Chester’s Conservation Advisory Board is off to a very shaky start

| 01 Jul 2024 | 09:25

    I was surprised in February to learn Chester had formed a “Conservation Advisory Council/CAC.

    I learned the day before their first official meeting. At the meeting I found no qualified ecologists, only a handful of ecologically uninformed people. The chair explained they’d recently formed their “climate change” group to become a municipal CAC to get funding for climate concerns.

    For Chester, where suburban sprawl is our greatest challenge, this seemed misguided: The purpose of CACs, according to NYS is to “...serve as important advisory bodies to local governing boards, planning boards, and zoning boards of appeals. By providing an environmental perspective on land-use proposals, comprehensive plans, stewardship of natural areas, and other issues, ...their mandate includes ... a municipal inventory of natural areas and open space...”

    Chester, where sprawl from developers and a rapidly expanding religious group devour natural spaces, needs this mandate.

    That chairman requested a list of Chester’s most important spots for preservation (“Natural Resources Inventory), which I prepared, along with my unique, decades-old plan for a pollinator path for Knapp’s View.

    Having researched our region’s ecology for over 50 years, I immediately generated that list, only to learn they named a new chair, a Martine Guerrier.

    I contacted her about my pollinator plan, and thousands of planting-ready seeds, and I received a condescending response about project implementation (I’d co-founded the Glenmere Conservation Coalition, successfully halting a planned 450+ unit condo subdivision on Glenmere Lake, and successfully stopped synthetic pesticide use there, and successfully stopped O&R’s planned pipeline there, etc.) so I asked, three times, her qualifications as CAC chair, (The purpose of CACs is environmental land use conservation) she ignored my question, instead mentioning racism, which was strange. She touted Chester’s joining the empty “monarch cities” designation. In Oregon, where “monarch cities” is based, the monarch may be a hotbed issue. Here in Chester, home to authentic endangered species such as the bog turtle and the eastern cricket frog, both of which are rapidly declining within this town, joining initiatives for pretty butterflies is an uneducated, empty gesture. I explained: Nice initiative, wrong audience, like suggesting a nuclear power moratorium to help kids in the South Bronx: An empty gesture that fails to understand the actual issues within that culture. After my fourth request for Ms. Guerrier’s background in environmentalism, she said: “Writing as a courtesy to acknowledge receipt of your message.” Nothing else. No sense of public service.

    In last week’s Chronicle, this struck me: “The (Chester Town) board appointed Martine DiPasquale as the chairwoman of the Chester Conservation Advisory Council.” Martine “DiPasquale”, now? I googled Martine DiPasquale and found a photo of an activist by that name, protesting the Supreme Court (along with Brandon Holdridge) and looking identical to public figure Martine Guerrier, who ran unsuccessfully for NYS Assembly in Brooklyn and garnered only 7 % of the vote....the same failed candidate that schooled me on project implementation. In the photo Ms. DiPasquale is holding a sign reading: “SCOTUS is political.” Evidently, so are Chester’s committee appointments, judging by Brandon Holdridge protesting with Ms. DiPasquale in that same article.

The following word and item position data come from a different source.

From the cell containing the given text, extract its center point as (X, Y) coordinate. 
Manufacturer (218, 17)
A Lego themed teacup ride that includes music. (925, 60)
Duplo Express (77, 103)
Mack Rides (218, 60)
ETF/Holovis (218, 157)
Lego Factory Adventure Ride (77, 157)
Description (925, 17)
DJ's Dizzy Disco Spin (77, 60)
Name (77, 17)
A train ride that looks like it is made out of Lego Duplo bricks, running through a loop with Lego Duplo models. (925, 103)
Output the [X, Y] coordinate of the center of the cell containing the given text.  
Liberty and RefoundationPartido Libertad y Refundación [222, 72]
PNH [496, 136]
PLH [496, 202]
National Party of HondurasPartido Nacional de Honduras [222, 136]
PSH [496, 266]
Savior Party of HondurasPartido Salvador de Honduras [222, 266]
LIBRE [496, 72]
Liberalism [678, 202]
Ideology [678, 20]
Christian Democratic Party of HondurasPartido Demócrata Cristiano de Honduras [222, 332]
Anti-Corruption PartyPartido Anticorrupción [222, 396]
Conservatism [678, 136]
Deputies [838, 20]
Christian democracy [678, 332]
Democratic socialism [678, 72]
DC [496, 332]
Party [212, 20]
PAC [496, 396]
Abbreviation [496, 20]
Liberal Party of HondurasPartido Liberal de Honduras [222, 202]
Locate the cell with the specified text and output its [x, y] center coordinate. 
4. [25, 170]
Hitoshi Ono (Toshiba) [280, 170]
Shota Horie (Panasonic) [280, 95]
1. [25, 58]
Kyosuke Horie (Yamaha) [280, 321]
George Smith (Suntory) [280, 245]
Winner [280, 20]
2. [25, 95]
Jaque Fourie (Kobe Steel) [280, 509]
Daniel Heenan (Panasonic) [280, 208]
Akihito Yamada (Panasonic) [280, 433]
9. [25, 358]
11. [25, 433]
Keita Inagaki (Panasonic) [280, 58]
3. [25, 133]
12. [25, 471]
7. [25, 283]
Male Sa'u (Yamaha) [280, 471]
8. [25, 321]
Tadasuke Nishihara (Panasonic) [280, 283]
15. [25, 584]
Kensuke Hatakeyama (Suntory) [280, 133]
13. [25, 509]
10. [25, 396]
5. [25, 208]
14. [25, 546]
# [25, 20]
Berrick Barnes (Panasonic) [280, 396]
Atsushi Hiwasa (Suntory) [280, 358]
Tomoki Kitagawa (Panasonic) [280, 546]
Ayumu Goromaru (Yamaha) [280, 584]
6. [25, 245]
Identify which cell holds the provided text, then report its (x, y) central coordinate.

    I’m uneasy with a town representative that feels the need to use two different names when representing the Town of Chester, much as she’s used two or more different emails in this same official level.

    I understand: Brandon Holdridge promised campaign supporters positions in his government. But now he’s abusing our town’s endangered natural environment to repay favors and form strategic alliances with NYC politician-activists that might help his ascent up the political ladder in NYS, understandable for any politician guided by a soiled ethical compass.

    Here in one of NY most environmentally threatened towns, appointing a partisan political activist with no environmental background to chair a CAC is insulting to Chester’s ecological protection, where hillsides are strip-mined, endangered species populations are destroyed and wetlands drained; designating Chester a “monarch town” shows complete detachment from reality.

    Appointing a partisan political activist also exposes Chester to legal defeats from developers and religious groups that litigate against future pro-environment planning board decisions. When developer’s counsel can point out political motivations in a municipal advisory council, they win cases and their projects get hammered through. I’ve testified for ecological protection in court, I can speak to the clear danger of these optics.

    Ms. Guerrier/DiPasquale needs to resign, in the interest Chester’s environment ...and Brandon Holdridge needs to understand that Chester isn’t his personal sandbox for political climbers.